Difficle d’approcher un ange quand on est un démon. Impossible de lui parler. Annulation de l’embryon de pacte qui était né dans la double tête de souffre.
- Et si on lui offrait une victime à sauver ? Il tombe dans le panneau et on rafle deux âmes d’un coup, suggéra Buster.
- T’es gentil, ça fait plus d’un siècle qu’on la cherche la conne d’âme qui voudra bien pactiser avec nous, alors mets-la en veilleuse et laisse-moi réfléchir!
Blessé dans son orgueil, qui après tout ce temps de vie commune, s’était vidé de son sens, Buster s'en alla arpenter les rues sinueuses de Florence qui commençaient à s’animer sous la lueur des réverbères.

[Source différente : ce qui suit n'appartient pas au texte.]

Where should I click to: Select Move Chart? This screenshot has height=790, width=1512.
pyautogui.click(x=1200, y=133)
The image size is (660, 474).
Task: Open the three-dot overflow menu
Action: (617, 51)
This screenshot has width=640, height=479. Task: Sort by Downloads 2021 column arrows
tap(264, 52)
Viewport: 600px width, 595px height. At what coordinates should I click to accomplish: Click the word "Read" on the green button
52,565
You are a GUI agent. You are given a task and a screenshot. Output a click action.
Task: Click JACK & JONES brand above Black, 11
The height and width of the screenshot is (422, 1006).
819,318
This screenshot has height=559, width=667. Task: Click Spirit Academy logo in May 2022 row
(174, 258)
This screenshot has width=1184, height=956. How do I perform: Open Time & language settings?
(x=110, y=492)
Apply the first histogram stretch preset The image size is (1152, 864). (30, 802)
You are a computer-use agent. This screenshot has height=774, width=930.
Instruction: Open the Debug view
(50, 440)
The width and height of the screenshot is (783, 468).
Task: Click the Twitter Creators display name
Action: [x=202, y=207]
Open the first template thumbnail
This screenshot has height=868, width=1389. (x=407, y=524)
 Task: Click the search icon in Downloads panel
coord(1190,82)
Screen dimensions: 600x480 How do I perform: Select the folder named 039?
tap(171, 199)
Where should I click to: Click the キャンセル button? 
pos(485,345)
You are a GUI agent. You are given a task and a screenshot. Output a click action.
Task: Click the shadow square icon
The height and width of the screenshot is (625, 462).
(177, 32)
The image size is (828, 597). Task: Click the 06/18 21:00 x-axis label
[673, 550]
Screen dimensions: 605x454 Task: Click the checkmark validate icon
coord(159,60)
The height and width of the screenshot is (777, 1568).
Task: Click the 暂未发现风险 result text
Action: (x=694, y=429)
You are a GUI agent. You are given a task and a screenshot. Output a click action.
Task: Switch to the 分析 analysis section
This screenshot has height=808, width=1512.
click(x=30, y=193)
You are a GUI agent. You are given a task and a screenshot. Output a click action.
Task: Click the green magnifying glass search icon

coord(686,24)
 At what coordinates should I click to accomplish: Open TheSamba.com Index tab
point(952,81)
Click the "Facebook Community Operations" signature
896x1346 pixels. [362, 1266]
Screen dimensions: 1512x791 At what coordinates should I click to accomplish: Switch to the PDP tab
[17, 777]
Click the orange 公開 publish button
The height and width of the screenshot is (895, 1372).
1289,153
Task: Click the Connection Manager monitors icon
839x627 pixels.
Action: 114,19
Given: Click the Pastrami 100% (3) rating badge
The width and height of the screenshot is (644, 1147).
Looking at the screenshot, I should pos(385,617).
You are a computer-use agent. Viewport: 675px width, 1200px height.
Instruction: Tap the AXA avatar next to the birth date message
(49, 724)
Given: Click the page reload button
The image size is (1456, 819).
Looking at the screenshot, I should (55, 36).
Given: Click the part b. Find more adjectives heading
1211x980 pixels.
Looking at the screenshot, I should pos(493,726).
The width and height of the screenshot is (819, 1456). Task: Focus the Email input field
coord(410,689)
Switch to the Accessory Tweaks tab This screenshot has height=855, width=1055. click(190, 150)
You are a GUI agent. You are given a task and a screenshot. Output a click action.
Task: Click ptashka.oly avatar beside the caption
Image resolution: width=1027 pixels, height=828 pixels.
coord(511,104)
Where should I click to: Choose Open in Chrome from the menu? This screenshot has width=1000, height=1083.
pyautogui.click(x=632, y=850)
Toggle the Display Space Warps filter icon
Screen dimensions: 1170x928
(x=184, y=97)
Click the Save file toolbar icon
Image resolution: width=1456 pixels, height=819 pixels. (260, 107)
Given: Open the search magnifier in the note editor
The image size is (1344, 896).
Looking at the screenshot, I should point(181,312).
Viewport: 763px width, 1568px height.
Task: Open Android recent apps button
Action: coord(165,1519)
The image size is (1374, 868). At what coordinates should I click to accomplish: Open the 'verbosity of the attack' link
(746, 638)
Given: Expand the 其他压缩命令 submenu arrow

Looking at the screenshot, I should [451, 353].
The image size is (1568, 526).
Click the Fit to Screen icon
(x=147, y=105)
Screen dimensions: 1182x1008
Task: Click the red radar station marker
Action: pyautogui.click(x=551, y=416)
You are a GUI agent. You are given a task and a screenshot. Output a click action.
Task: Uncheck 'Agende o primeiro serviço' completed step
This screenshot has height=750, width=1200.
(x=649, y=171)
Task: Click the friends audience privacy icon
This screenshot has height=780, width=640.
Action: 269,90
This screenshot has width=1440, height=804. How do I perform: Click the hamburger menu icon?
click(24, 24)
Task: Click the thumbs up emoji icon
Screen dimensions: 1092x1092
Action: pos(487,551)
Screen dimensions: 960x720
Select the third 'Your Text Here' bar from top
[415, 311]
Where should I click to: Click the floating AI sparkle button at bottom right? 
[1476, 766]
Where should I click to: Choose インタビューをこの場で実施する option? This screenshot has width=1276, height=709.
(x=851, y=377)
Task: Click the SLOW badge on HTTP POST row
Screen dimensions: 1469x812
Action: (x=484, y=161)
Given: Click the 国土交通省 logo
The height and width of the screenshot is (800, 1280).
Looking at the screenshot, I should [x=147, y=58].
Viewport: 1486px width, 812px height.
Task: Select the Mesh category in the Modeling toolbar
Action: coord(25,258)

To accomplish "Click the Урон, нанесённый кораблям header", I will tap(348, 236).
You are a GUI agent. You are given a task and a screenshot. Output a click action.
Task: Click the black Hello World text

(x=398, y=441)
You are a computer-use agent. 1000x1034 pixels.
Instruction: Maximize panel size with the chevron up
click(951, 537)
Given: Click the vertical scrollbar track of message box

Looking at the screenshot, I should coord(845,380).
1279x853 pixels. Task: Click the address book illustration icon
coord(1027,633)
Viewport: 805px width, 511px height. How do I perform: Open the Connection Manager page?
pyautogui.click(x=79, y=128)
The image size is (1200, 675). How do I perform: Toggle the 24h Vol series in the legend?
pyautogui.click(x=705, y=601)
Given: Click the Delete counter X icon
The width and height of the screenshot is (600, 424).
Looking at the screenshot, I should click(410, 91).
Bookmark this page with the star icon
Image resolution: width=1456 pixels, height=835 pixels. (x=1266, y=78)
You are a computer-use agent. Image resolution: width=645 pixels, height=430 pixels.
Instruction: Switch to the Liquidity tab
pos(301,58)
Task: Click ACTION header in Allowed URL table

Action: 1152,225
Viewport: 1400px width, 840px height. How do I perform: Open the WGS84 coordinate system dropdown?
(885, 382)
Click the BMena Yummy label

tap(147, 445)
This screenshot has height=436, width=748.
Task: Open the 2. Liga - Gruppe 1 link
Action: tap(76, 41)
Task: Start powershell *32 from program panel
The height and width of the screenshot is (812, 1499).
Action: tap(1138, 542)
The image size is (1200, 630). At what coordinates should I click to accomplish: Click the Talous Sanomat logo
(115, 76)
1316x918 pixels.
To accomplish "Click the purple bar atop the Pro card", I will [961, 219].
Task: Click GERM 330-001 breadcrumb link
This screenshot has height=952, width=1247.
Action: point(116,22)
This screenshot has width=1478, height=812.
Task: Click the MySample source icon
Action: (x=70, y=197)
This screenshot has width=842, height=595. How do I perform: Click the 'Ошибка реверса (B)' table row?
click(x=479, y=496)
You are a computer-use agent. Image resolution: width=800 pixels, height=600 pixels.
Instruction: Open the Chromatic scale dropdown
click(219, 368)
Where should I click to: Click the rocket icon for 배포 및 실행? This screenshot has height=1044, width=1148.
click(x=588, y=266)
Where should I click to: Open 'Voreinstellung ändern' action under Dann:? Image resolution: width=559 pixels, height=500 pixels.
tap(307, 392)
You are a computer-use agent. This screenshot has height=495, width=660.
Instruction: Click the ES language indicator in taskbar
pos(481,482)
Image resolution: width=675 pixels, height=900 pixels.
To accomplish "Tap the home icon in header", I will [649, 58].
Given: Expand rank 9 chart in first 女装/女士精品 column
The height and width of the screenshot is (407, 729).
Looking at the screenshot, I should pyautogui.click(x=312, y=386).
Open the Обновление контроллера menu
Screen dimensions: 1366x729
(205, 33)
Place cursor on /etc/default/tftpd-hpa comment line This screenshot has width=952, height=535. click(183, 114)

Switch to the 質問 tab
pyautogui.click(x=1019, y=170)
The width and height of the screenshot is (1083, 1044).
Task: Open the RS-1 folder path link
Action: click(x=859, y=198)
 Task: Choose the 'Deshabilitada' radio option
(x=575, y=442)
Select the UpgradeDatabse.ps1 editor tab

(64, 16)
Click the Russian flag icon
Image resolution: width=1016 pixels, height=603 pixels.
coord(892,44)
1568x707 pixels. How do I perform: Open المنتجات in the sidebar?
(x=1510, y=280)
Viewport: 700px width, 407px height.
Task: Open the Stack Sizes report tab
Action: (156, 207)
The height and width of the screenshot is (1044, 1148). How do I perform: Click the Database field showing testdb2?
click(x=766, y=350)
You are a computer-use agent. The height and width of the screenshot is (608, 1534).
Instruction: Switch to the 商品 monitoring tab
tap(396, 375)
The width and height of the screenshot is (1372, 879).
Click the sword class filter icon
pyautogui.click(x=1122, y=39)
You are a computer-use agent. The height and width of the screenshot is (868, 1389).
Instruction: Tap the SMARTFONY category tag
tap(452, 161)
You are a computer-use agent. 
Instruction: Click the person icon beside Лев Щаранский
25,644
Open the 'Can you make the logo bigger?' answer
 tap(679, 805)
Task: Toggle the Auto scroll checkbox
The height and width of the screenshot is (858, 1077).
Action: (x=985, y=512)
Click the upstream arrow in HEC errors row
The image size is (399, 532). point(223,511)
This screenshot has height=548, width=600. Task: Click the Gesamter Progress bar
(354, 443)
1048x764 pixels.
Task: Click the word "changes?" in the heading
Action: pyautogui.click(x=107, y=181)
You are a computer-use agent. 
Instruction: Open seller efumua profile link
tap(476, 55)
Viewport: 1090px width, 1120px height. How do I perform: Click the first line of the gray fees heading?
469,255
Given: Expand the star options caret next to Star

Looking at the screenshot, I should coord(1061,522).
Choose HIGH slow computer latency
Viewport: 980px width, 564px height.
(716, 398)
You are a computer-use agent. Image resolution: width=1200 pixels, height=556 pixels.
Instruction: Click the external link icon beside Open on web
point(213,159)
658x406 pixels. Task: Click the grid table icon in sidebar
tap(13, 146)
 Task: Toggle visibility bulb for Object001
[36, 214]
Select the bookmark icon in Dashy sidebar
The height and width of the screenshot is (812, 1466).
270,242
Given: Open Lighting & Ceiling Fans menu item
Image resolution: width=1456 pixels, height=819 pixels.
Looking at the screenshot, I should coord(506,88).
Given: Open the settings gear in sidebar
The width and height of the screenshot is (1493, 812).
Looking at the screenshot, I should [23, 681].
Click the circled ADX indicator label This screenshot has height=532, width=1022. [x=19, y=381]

Des jambes marchaient, des bras se balançaient, insouciants. Des bribes de conversations vives ou tristes atteignaient les oreilles découpées de Buster. La pluie vint surprendre les promeneurs nocturnes, et les rues se vidèrent lentement. Devant lui, deux pieds nus avançaient dans les flaques, deux jambes longues et sensuelles montaient vers une robe de vinyle transparent dans laquelle se serrait un corps nu, des fesses rondes et fermes réclamaient qu’on les libère, une chute de reins prometteuse, des épaules larges, avec au bout d’épaisses mèches de cheveux mouillés. Un petit crucifix pendait au creu de son cou. Un sentiment d’impuissance et d’émerveillement. La fille se retourna et le fixa un instant. Instant pas si instantané pour qui peut lire une vie dans un regard. Buster n’en crut pas ses yeux. Rien à voir. A croire que la fille venait de naître. Pas l’ombre d’un passé, un présent au plus offrant et « no futur » était son ambition. Les doigts brûlants de Buster s’enroulèrent autour de son poignet et l’attirèrent à lui.
- J’ai une proposition à vous faire.

Gabriel, horrifié à l’idée de se métamorphoser en sous-fifre sulfureux, essayait de se faire une raison à sa condition angélique. Il ouvrit la fenêtre de sa chambre, tira de sa poche un cigarre bleu des Andes. Quelqu’un frappa à la porte. Deux yeux verts, deux trous de mémoire le regardèrent. Gabriel y vit le reflet du moment. Rien de plus que son propre désespoir dans les yeux de cette fille. Sa lassitude. L’ange la prit dans ses bras et ils se consolèrent.

A l’aube, Gabriel se réveilla encore confus des sensations qu’il découvrait. Il tendit son bras pour étreindre son amour. Elle n’était plus là. Seules gisaient quelques plumes blanches.